While the bidding process for the county’s RFP consultant was strictly qualifications-based, bidding for a contractor to construct the new communications system will be both price-driven and qualifications-based, Earls said.
That’s because the new system will be somewhat of a design-build project, where one vendor handles both design and construction, he added.
“We’re allowing them the option of innovating in this without specifying exactly where all the towers have to go,” Earls told councilmen during a caucus last week. “We’re giving them options on how they can build out the system, either using existing towers or building new ones, either using fiber-optics or microwave to get from place to place. So there are lots of options inside this, given the terrain and built-up nature of our community.
“We think the private sector will be able to drive a better deal for us overall than us just standing on the outside and arbitrarily picking a design for this. So the design will be left to the vendor in this process.”
The Federal Communications Commission has set a Dec. 31, 2012, deadline for all public safety personnel to switch their radios to higher frequencies.
On Jan. 1, 2013, the FCC will narrow-band existing frequencies, which in St. Louis County will “absolutely do major harm in our ability to do operations day to day,” Earls said.

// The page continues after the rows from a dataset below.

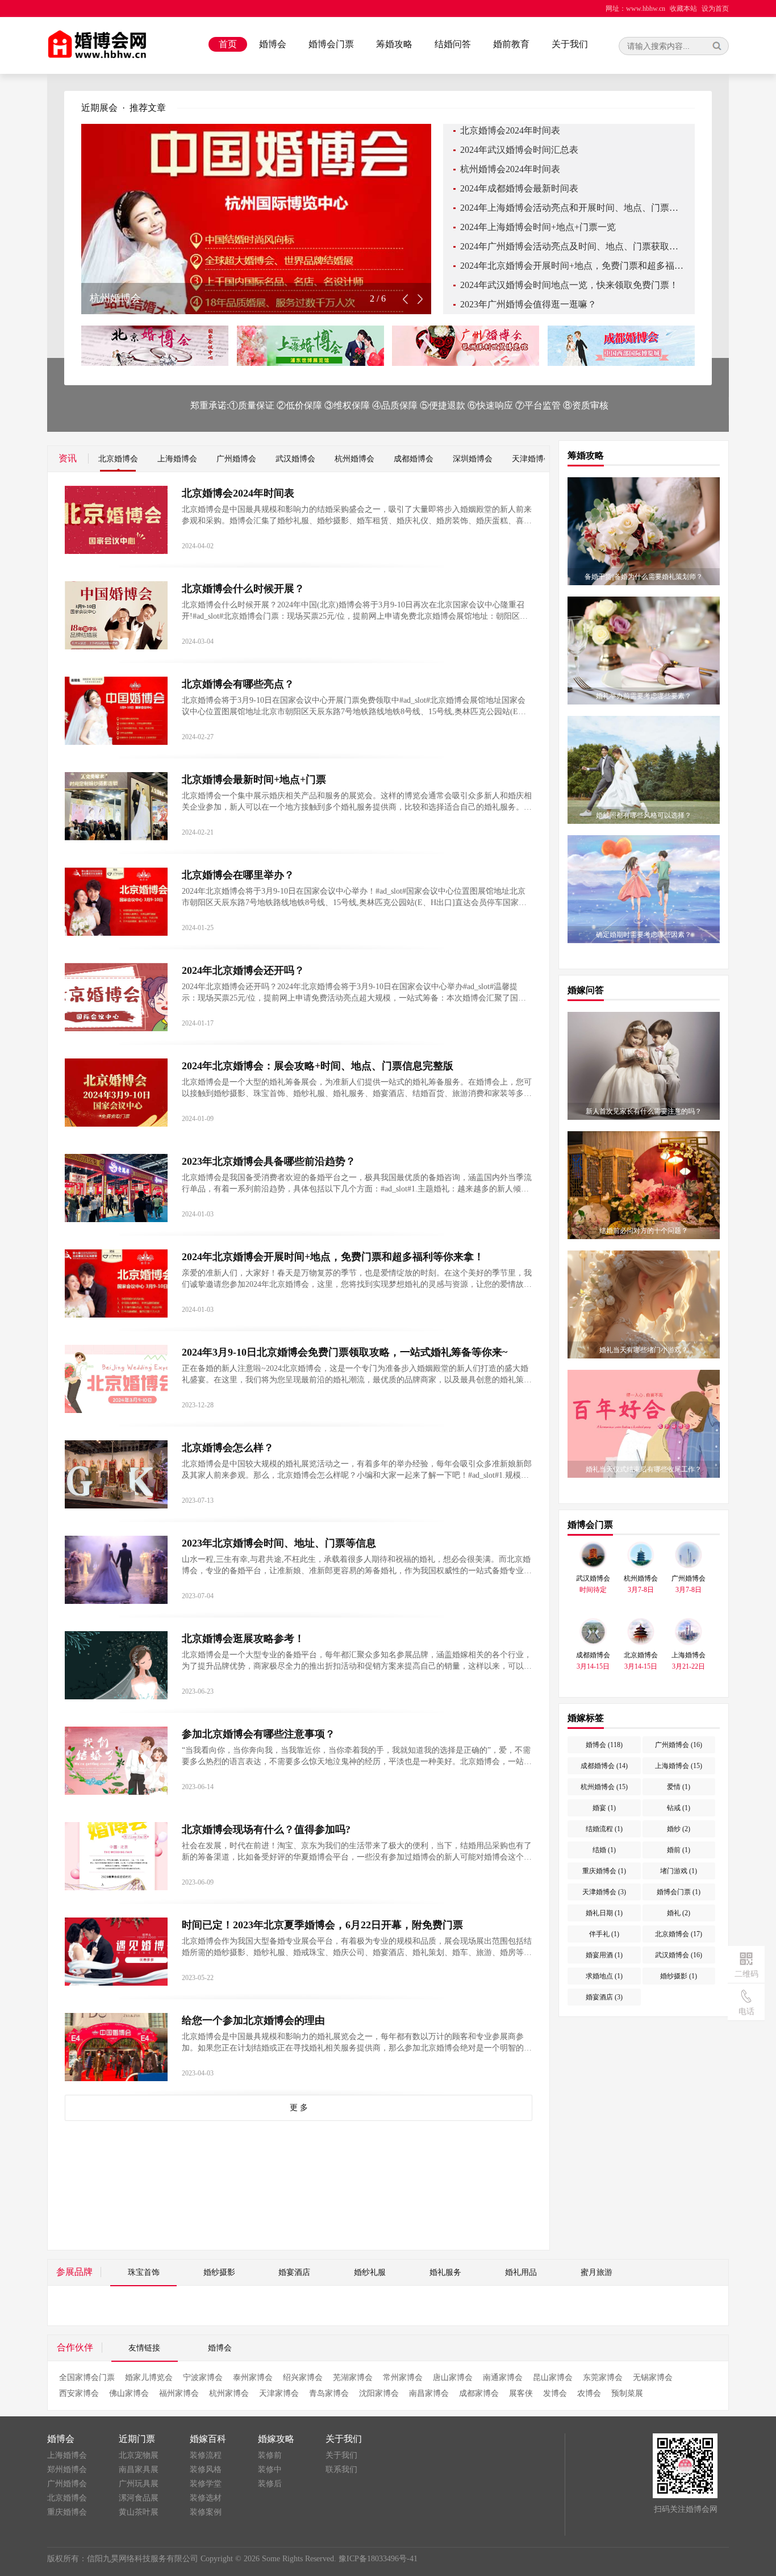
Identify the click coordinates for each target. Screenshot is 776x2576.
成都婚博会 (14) (604, 1766)
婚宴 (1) (604, 1808)
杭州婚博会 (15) (604, 1787)
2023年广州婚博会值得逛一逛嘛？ (528, 304)
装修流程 (206, 2455)
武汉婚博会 (295, 459)
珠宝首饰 (144, 2272)
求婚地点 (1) (604, 1976)
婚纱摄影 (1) (678, 1976)
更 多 (299, 2107)
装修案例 (206, 2512)
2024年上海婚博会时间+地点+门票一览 (538, 227)
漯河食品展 (138, 2498)
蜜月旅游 (596, 2272)
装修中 (270, 2469)
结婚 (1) (604, 1850)
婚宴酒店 (294, 2272)
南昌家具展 (138, 2469)
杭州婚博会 (354, 459)
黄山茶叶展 (138, 2512)
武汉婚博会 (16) (678, 1955)
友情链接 (144, 2348)
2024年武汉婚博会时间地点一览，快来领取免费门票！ (569, 285)
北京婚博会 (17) (678, 1934)
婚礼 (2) (678, 1913)
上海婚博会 (177, 459)
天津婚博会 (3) (604, 1892)
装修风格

The FCC has reserved some 60 new frequencies for the county, which will work on new radio equipment the county plans to buy for fire and police personnel, Earls said.
He said the new radio system tentatively is scheduled to be up and running by late 2012, but officials may have to ask the FCC to delay narrow-banding the county’s existing frequencies until the system is fully operational.
“We’re hopeful that we can show them that we’re making great progress — that voters have voted to support this, we’ve taken all the right steps, we’ve hired the right people, we’re in the process of construction,” Earls said. “So if we’re off by a couple of months, one way or another, we can delay that for the frequencies we use here today.”